1
7 mayıs 1924 te kurulmuş, günlük gazete. isim babası mustafa kemal atatürk kurucusu yunus nadi (abalıoğlu) dir. yunus nadi aynı zamanda 1924 ten '45 e kadar başyazarlık yaptı, 1945 yılında bu görevi oğlu nadir nadi devraldı ve vefat etmesine rağmen halen ismi başlık altında başyazar olarak gösterilmektedir.gazetenin meşhur siması ilhan selçuk 1962 de vatan gazetesi nden transfer edildi. kuruluşundan beri ikinci sayfasını bilimadamlarına ayıran gazete, en etkin kampanyasını menemen de şehit edilen kubilay teğmen için düzenlemiştir (23 aralık 1930). tarih içinde pek çok kez çizgi değiştirmesine rağmen genellikle solcu-ulusalcı gruba yakın duran gazete, ilginç olarak ikinci dünya savaşında adolf hitler i desteklemiştir.

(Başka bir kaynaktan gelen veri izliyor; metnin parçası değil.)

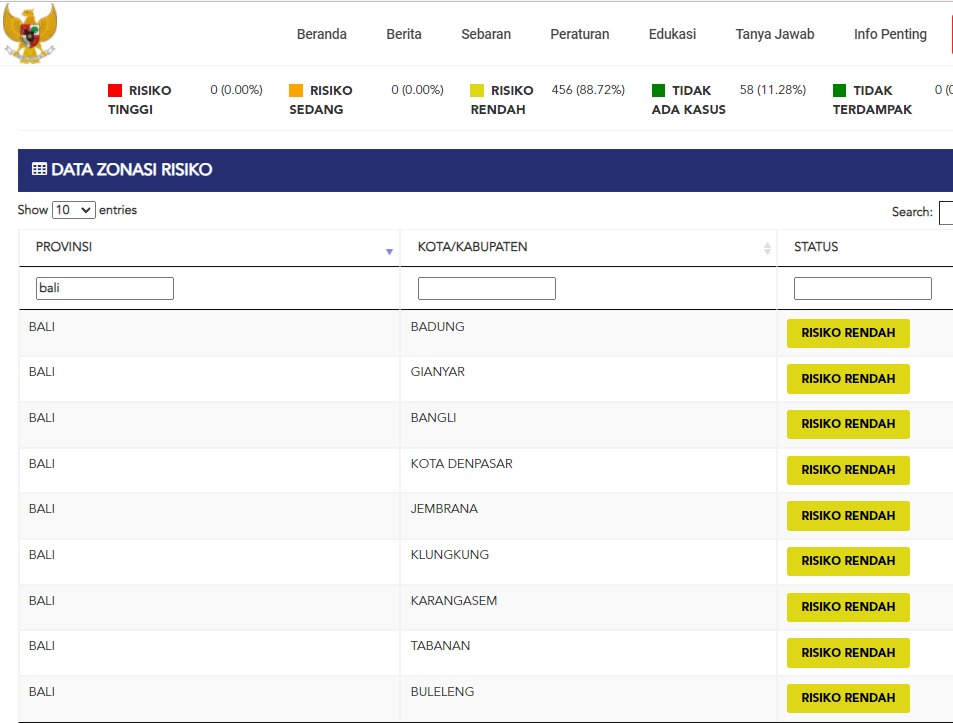Click the table grid icon beside Data Zonasi Risiko
Viewport: 953px width, 723px height.
(x=39, y=170)
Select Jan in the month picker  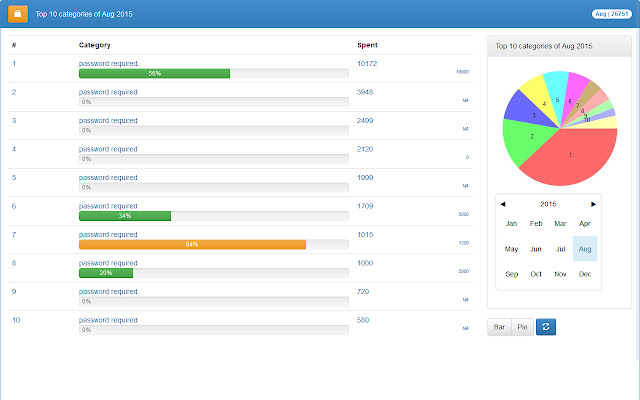[x=511, y=224]
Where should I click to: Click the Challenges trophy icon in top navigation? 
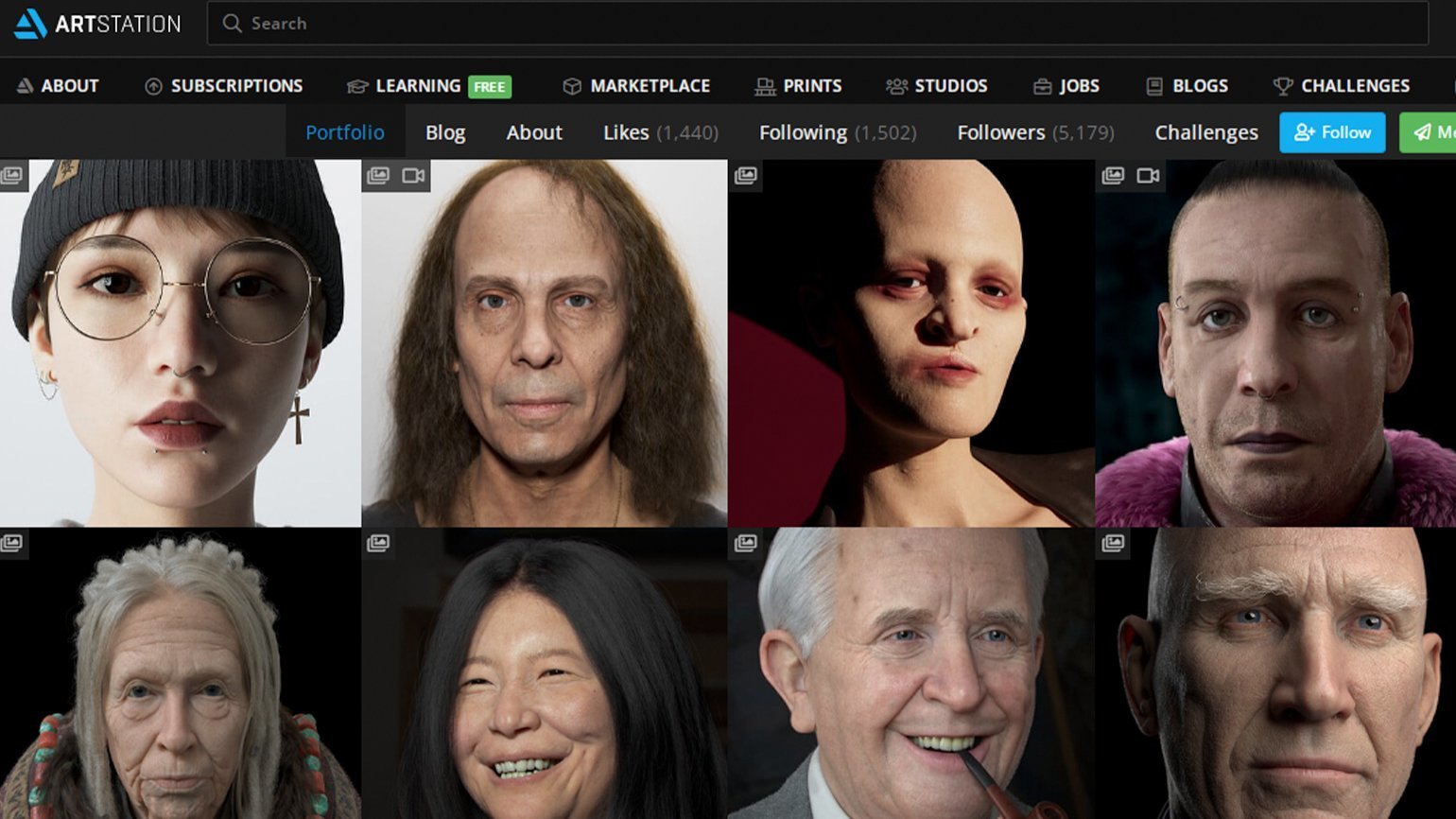coord(1282,86)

sanıyorum -milli mücadele dönemi hariç- türkiye tarihinde en çok yazarı katledilmiş gazetedir. 1979 yılından bu yana, cumhuriyet yazarlarına yönelen suikast saldırıları sonucu 7 yazar öldürüldü, 1 yazar da felç oldu. İstanbul Üniversitesi İktisat fakültesi sosyoloji enstitüsü başkanı ve yazar prof. cavit orhan tütengil, 7 aralık 1979 tarihinde levent'te bulunan bir İett durağında, silahlı dört kişi tarafından öldürüldü. tütengil'in cenazesinde çıkan olaylarda yaralanan trt yapımcısı ve yazar Ümit kaftancıoğlu, 11 nisan 1980 günü mecidiyeköy'de iki kişinin silahlı saldırısına uğrayarak hayatını kaybetti. cinayetin sorumlusu olarak yakalanan Ülkücü militan ahmet mustafa kıvılcım ömür boyu hapse mahkûm oldu. İstanbul Üniversitesi anayasa kürsüsü doçenti ve yazar server tanilli, 7 nisan 1974 günü evine giderken uğradığı silahlı saldırı sonucu felç oldu. ankara Üniversitesi İlahiyat fakültesi eski öğretim üyesi ve shp parti meclisi Üyesi prof. bahriye Üçok, 6 ekim 1990 tarihinde evine gönderilen bir kargo paketinin patlamasıyla öldü. atatürkçü düşünce derneği başkanı ve yazar muammer aksoy, 31 ocak 1990 günü ankara'daki evine giderken öldürüldü. gazeteci ve yazar uğur mumcu, 24 ocak 1993 tarihinde ankara'daki evinin önünde park ettiği otomobiline binerken patlayan bomba sonucu öldürüldü. sinemacı ve yazar onat kutlar, 30 aralık 1994'te the marmara oteli'nin pastanesinde meydana gelen patlama sonucu ağır yaralandı ve olaydan 12 gün sonra yaşamını yitirdi. atatürkçü düşünce derneği genel başkan yardımcısı, eski kültür bakanı ve ankara Üniversitesi İletişim fakültesi öğretim üyelerinden prof. dr.ahmet taner kışlalı, 21 ekim 1999 günü ankara'daki evinin önünde uğradığı bombalı saldırı sonucu hayatını kaybetti. gazete, olayın bir gün ardından yayımlanan "fotoğrafın üzerindeki çarpı" manşetli haberinde, "türkiye'yi ortaçağ karanlığına sürüklemek isteyen gericiler, cumhuriyetin aydınlanmacı, ilerici yazarlarını" her zaman hedef gösterdiklerini vurguladı.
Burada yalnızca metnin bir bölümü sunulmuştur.